A congenital malformation is a physical defect that your pet is born with (congenital). Some birth defects are so severe that the puppy or kitten dies in the uterus before it is even born. But a congenital malformation is not a death sentence and a defect can be anything from fatal to unnoticeable. Pets can have many of the same birth defects as humans. In this article we will discuss one of the most common congenital malformations in pets, the cleft palate.
What causes a congenital malformation? Like most things, it’s complicated. Many congenital defects are inherited from the mother or father, which is why some defects are more common in certain breeds. Organizations that control standards for different breeds are attempting to exclusively breed animals with no family history of genetic defects.
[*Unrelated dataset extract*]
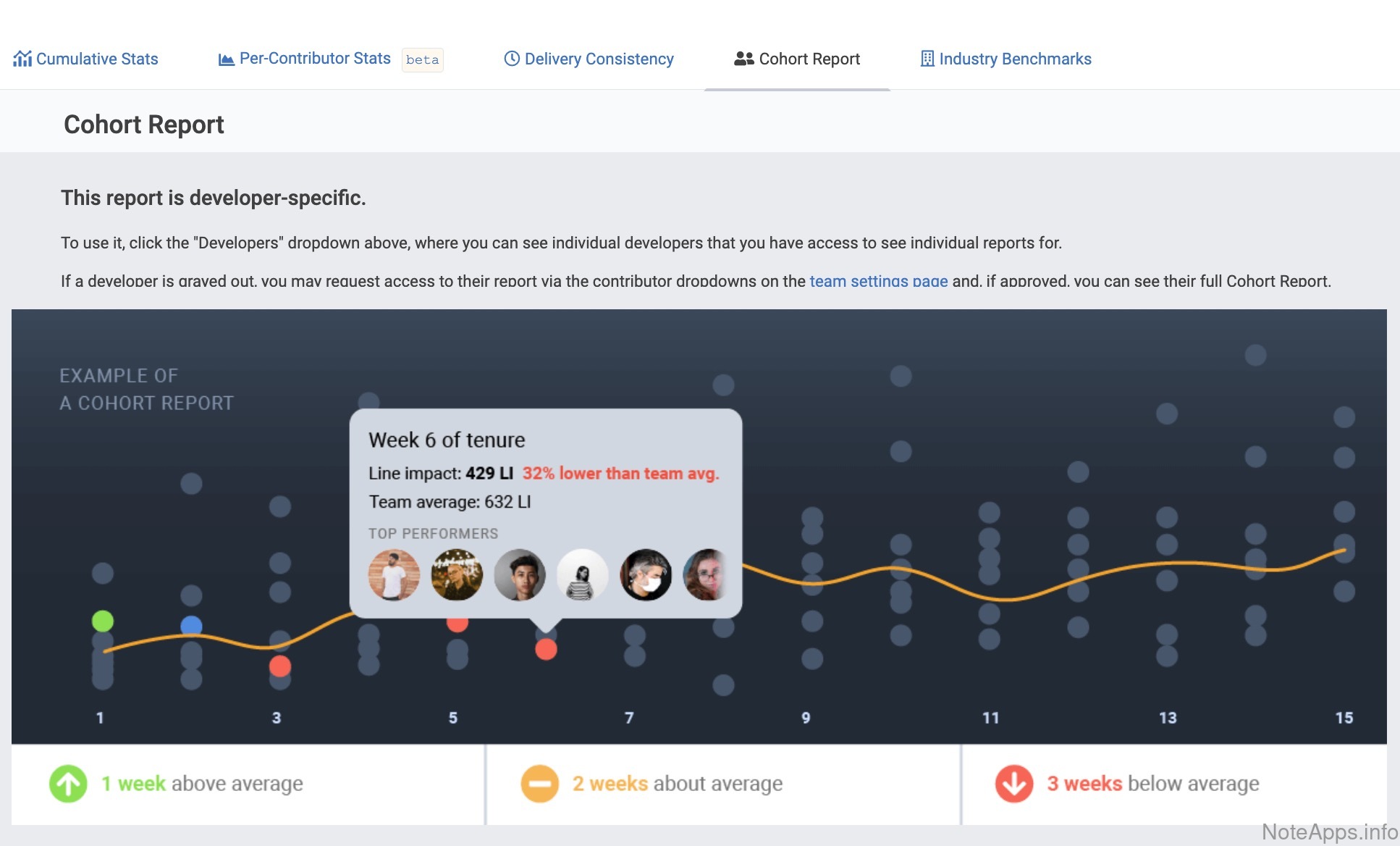Click the green data point in week 1
The width and height of the screenshot is (1400, 846).
coord(103,621)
Congenital malformations can also be caused by a teratogen. A teratogen is any chemical, drug, or hormone that will disrupt the normal development of a puppy or kitten in the uterus. Teratogens can be anything from household chemicals, to drugs that are prescribed for a medical problem when you didn’t know your pet was pregnant. Sometimes it is unclear whether the congenital malformation is genetic, or is a result of a teratogen or even a virus.
Cleft palate is one of the more common congenital malformations in cats and dogs. The palate is the division between the nasal (nose) cavity and the oral cavity. During development, if the palate doesn’t close properly, the puppy or kitten can be born with a hole (cleft) in the palate. This means that there is hole connecting the nasal and oral cavities. Cleft palate can also be associated with cleft lip (sometimes called ‘hare lip’) in humans. This is when the right and left sides of the upper lip do not fuse during development. Cleft lip is not as common as cleft palate, and is not such a big problem. Cleft palate however, depending on how big the hole is, can cause severe problems for a kitten or puppy.
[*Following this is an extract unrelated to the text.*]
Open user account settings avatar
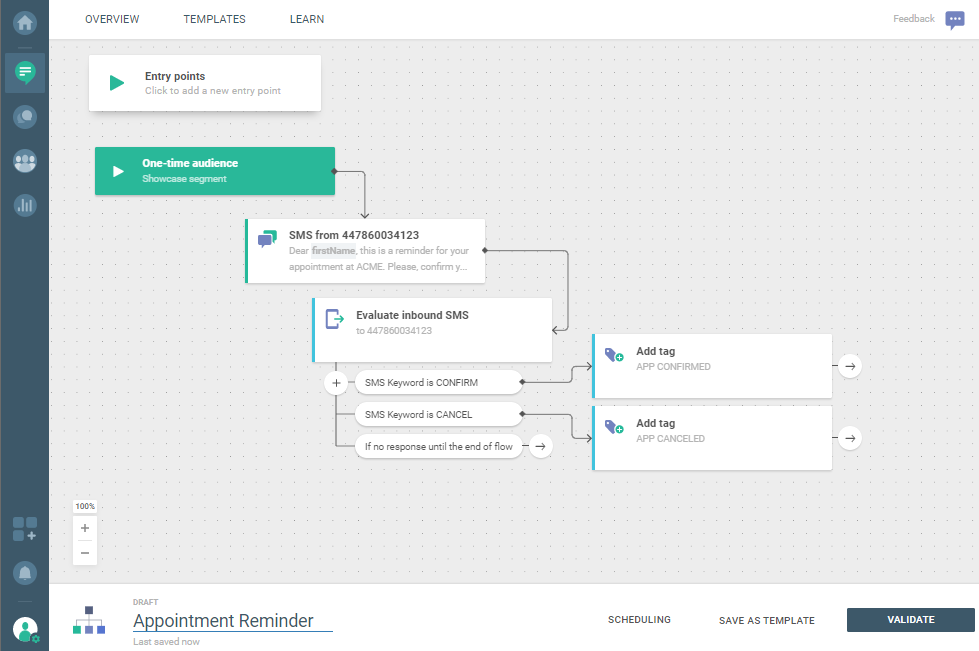This screenshot has width=979, height=651. (x=25, y=629)
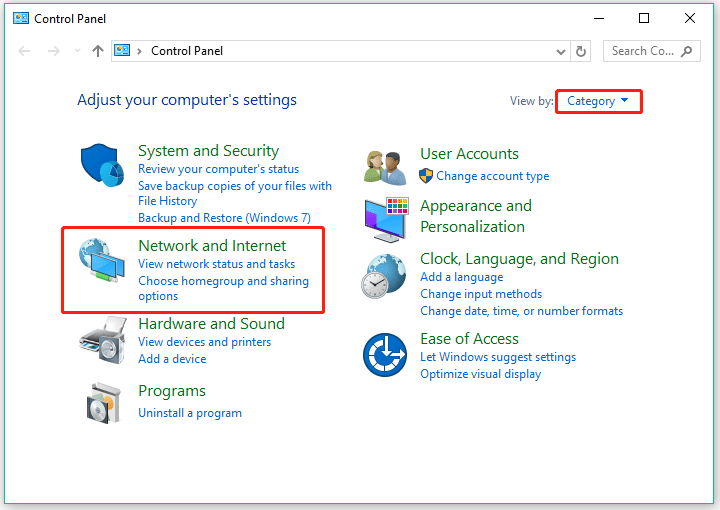Go up one folder level
The width and height of the screenshot is (720, 510).
[x=97, y=51]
A cleft palate can cause the puppy or kitten to breathe in some milk as it nurses. This can cause a fatal pneumonia. Most pets with cleft palate are identified at birth, as part of their routine physical exam. This is a condition that requires immediate attention. There is a procedure that surgically fixes cleft palate. It is much more successful on pets that only have a small hole in the palate. The animal will also commonly have to go to surgery more than once in order to properly fix this condition. Once the palate is fixed however, the pet should not have any more problems and will go on to live a normal life.
Some kittens and puppies with cleft palate have to be euthanized. This could be because the cleft palate is so severe that it would be impossible to fix. Other times, the owner cannot afford to spend the money to fix the palate. Also, some pets with cleft palate have other congenital malformations. These can include severe, fatal organ defects. In this case, even if the palate was surgically fixed, the animal would still die from its other problems.
Congenital malformations are fairly common and although some are serious others like polydactyly (extra toes) are fairly harmless. Even though extra toes are something that humans surely fuss about, in pet cats and dogs it isn’t really that big a deal. The serious congenital defects are really the ones that we have to worry about and through proper breeding programs and avoiding teratogens, we can decrease their frequency.